(Dataset entries)
——

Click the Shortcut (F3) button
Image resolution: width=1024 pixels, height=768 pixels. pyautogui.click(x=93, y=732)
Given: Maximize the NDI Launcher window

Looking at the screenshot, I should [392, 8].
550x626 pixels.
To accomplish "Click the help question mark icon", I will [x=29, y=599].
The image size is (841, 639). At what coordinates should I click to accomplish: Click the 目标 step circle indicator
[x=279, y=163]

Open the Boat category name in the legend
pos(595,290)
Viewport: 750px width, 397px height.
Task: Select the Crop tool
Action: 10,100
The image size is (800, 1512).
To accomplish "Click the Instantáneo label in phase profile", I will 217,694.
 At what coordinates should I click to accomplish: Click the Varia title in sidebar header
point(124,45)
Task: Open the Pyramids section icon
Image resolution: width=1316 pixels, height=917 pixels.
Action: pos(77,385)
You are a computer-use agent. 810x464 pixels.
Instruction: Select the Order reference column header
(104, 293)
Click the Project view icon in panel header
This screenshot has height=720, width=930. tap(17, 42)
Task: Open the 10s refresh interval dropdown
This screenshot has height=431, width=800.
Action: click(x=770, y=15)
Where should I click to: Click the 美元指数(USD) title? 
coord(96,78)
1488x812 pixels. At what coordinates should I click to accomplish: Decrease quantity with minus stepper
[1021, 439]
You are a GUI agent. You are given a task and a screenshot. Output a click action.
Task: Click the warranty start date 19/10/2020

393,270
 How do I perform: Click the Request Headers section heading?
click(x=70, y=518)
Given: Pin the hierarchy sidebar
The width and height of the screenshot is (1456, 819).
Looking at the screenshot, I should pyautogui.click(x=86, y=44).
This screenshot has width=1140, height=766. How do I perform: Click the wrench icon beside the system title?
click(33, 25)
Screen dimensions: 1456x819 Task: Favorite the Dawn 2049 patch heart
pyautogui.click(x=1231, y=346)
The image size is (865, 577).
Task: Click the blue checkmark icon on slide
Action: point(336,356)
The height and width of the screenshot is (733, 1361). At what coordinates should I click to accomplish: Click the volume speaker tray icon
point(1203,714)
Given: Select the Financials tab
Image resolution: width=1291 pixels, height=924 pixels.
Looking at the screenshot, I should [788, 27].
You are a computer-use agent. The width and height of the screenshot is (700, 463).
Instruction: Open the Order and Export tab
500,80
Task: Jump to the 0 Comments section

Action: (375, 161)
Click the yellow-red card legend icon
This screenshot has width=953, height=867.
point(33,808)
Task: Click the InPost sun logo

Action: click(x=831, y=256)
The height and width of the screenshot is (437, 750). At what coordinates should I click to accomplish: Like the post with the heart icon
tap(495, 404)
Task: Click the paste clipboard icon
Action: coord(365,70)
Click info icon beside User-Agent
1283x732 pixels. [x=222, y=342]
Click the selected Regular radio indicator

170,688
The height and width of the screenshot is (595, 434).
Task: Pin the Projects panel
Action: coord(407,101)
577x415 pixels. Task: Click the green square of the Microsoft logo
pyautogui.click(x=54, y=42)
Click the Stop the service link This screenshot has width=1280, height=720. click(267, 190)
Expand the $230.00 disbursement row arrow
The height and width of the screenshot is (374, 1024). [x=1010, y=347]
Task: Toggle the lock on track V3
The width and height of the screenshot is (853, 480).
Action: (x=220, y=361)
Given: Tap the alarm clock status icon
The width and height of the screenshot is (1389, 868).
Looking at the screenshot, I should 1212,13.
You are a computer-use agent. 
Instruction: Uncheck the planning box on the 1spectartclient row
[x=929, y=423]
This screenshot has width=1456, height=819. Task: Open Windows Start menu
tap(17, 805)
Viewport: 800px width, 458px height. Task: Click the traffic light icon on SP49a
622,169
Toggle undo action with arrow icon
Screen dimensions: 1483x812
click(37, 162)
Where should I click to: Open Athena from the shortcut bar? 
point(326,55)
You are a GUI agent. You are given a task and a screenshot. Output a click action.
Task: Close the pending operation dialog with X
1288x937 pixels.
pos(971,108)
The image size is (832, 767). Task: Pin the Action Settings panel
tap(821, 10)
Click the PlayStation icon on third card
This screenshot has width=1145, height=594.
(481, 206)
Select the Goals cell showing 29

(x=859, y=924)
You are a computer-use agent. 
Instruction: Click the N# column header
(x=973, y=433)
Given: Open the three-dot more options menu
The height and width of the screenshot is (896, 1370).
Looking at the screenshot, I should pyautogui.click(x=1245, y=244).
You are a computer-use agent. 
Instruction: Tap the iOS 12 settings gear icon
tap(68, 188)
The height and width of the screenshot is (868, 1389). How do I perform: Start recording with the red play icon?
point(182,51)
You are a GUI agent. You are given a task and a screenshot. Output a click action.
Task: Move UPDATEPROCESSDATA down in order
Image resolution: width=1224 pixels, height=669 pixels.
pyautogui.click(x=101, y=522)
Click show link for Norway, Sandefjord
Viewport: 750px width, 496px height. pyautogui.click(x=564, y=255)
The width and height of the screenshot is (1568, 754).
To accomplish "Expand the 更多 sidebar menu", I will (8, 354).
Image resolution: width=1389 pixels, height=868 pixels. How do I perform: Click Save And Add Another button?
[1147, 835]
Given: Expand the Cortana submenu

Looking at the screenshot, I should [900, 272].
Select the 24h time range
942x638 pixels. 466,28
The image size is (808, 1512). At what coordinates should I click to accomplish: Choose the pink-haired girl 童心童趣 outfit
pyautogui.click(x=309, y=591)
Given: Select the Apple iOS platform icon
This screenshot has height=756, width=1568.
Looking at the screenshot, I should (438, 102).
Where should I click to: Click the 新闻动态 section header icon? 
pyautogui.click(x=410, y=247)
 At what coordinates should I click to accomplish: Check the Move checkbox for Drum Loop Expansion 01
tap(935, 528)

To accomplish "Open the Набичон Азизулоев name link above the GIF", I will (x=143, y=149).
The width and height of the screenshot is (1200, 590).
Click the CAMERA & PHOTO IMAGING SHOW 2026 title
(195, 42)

——

**Work to be completed**
Rewrite the entries above, substituting "Where should I click to perform" for every occurrence of "At what coordinates should I click to accomplish" and leaving everything else unchanged.

**Complete response**
Click the Shortcut (F3) button
Image resolution: width=1024 pixels, height=768 pixels. pyautogui.click(x=93, y=732)
Given: Maximize the NDI Launcher window

Looking at the screenshot, I should [392, 8].
550x626 pixels.
To accomplish "Click the help question mark icon", I will [x=29, y=599].
The image size is (841, 639). Where should I click to perform: Click the 目标 step circle indicator
[x=279, y=163]

Open the Boat category name in the legend
pos(595,290)
Viewport: 750px width, 397px height.
Task: Select the Crop tool
Action: 10,100
The image size is (800, 1512).
To accomplish "Click the Instantáneo label in phase profile", I will 217,694.
 Where should I click to perform: Click the Varia title in sidebar header
point(124,45)
Task: Open the Pyramids section icon
Image resolution: width=1316 pixels, height=917 pixels.
Action: pos(77,385)
You are a computer-use agent. 810x464 pixels.
Instruction: Select the Order reference column header
(104, 293)
Click the Project view icon in panel header
This screenshot has height=720, width=930. tap(17, 42)
Task: Open the 10s refresh interval dropdown
This screenshot has height=431, width=800.
Action: click(x=770, y=15)
Where should I click to: Click the 美元指数(USD) title? 
coord(96,78)
1488x812 pixels. Where should I click to perform: Decrease quantity with minus stepper
[1021, 439]
You are a GUI agent. You are given a task and a screenshot. Output a click action.
Task: Click the warranty start date 19/10/2020

393,270
 How do I perform: Click the Request Headers section heading?
click(x=70, y=518)
Given: Pin the hierarchy sidebar
The width and height of the screenshot is (1456, 819).
Looking at the screenshot, I should pyautogui.click(x=86, y=44).
This screenshot has width=1140, height=766. How do I perform: Click the wrench icon beside the system title?
click(33, 25)
Screen dimensions: 1456x819 Task: Favorite the Dawn 2049 patch heart
pyautogui.click(x=1231, y=346)
The image size is (865, 577).
Task: Click the blue checkmark icon on slide
Action: point(336,356)
The height and width of the screenshot is (733, 1361). Where should I click to perform: Click the volume speaker tray icon
point(1203,714)
Given: Select the Financials tab
Image resolution: width=1291 pixels, height=924 pixels.
Looking at the screenshot, I should [788, 27].
You are a computer-use agent. The width and height of the screenshot is (700, 463).
Instruction: Open the Order and Export tab
500,80
Task: Jump to the 0 Comments section

Action: (375, 161)
Click the yellow-red card legend icon
This screenshot has width=953, height=867.
point(33,808)
Task: Click the InPost sun logo

Action: click(x=831, y=256)
The height and width of the screenshot is (437, 750). Where should I click to perform: Like the post with the heart icon
tap(495, 404)
Task: Click the paste clipboard icon
Action: coord(365,70)
Click info icon beside User-Agent
1283x732 pixels. [x=222, y=342]
Click the selected Regular radio indicator

170,688
The height and width of the screenshot is (595, 434).
Task: Pin the Projects panel
Action: coord(407,101)
577x415 pixels. Task: Click the green square of the Microsoft logo
pyautogui.click(x=54, y=42)
Click the Stop the service link This screenshot has width=1280, height=720. click(267, 190)
Expand the $230.00 disbursement row arrow
The height and width of the screenshot is (374, 1024). [x=1010, y=347]
Task: Toggle the lock on track V3
The width and height of the screenshot is (853, 480).
Action: (x=220, y=361)
Given: Tap the alarm clock status icon
The width and height of the screenshot is (1389, 868).
Looking at the screenshot, I should 1212,13.
You are a computer-use agent. 
Instruction: Uncheck the planning box on the 1spectartclient row
[x=929, y=423]
This screenshot has width=1456, height=819. Task: Open Windows Start menu
tap(17, 805)
Viewport: 800px width, 458px height. Task: Click the traffic light icon on SP49a
622,169
Toggle undo action with arrow icon
Screen dimensions: 1483x812
click(37, 162)
Where should I click to: Open Athena from the shortcut bar? 
point(326,55)
You are a GUI agent. You are given a task and a screenshot. Output a click action.
Task: Close the pending operation dialog with X
1288x937 pixels.
pos(971,108)
The image size is (832, 767). Task: Pin the Action Settings panel
tap(821, 10)
Click the PlayStation icon on third card
This screenshot has width=1145, height=594.
(481, 206)
Select the Goals cell showing 29

(x=859, y=924)
You are a computer-use agent. 
Instruction: Click the N# column header
(x=973, y=433)
Given: Open the three-dot more options menu
The height and width of the screenshot is (896, 1370).
Looking at the screenshot, I should pyautogui.click(x=1245, y=244).
You are a computer-use agent. 
Instruction: Tap the iOS 12 settings gear icon
tap(68, 188)
The height and width of the screenshot is (868, 1389). How do I perform: Start recording with the red play icon?
point(182,51)
You are a GUI agent. You are given a task and a screenshot. Output a click action.
Task: Move UPDATEPROCESSDATA down in order
Image resolution: width=1224 pixels, height=669 pixels.
pyautogui.click(x=101, y=522)
Click show link for Norway, Sandefjord
Viewport: 750px width, 496px height. pyautogui.click(x=564, y=255)
The width and height of the screenshot is (1568, 754).
To accomplish "Expand the 更多 sidebar menu", I will (8, 354).
Image resolution: width=1389 pixels, height=868 pixels. How do I perform: Click Save And Add Another button?
[1147, 835]
Given: Expand the Cortana submenu

Looking at the screenshot, I should [900, 272].
Select the 24h time range
942x638 pixels. 466,28
The image size is (808, 1512). Where should I click to perform: Choose the pink-haired girl 童心童趣 outfit
pyautogui.click(x=309, y=591)
Given: Select the Apple iOS platform icon
This screenshot has height=756, width=1568.
Looking at the screenshot, I should (438, 102).
Where should I click to: Click the 新闻动态 section header icon? 
pyautogui.click(x=410, y=247)
 Where should I click to perform: Check the Move checkbox for Drum Loop Expansion 01
tap(935, 528)

To accomplish "Open the Набичон Азизулоев name link above the GIF", I will (x=143, y=149).
The width and height of the screenshot is (1200, 590).
Click the CAMERA & PHOTO IMAGING SHOW 2026 title
(195, 42)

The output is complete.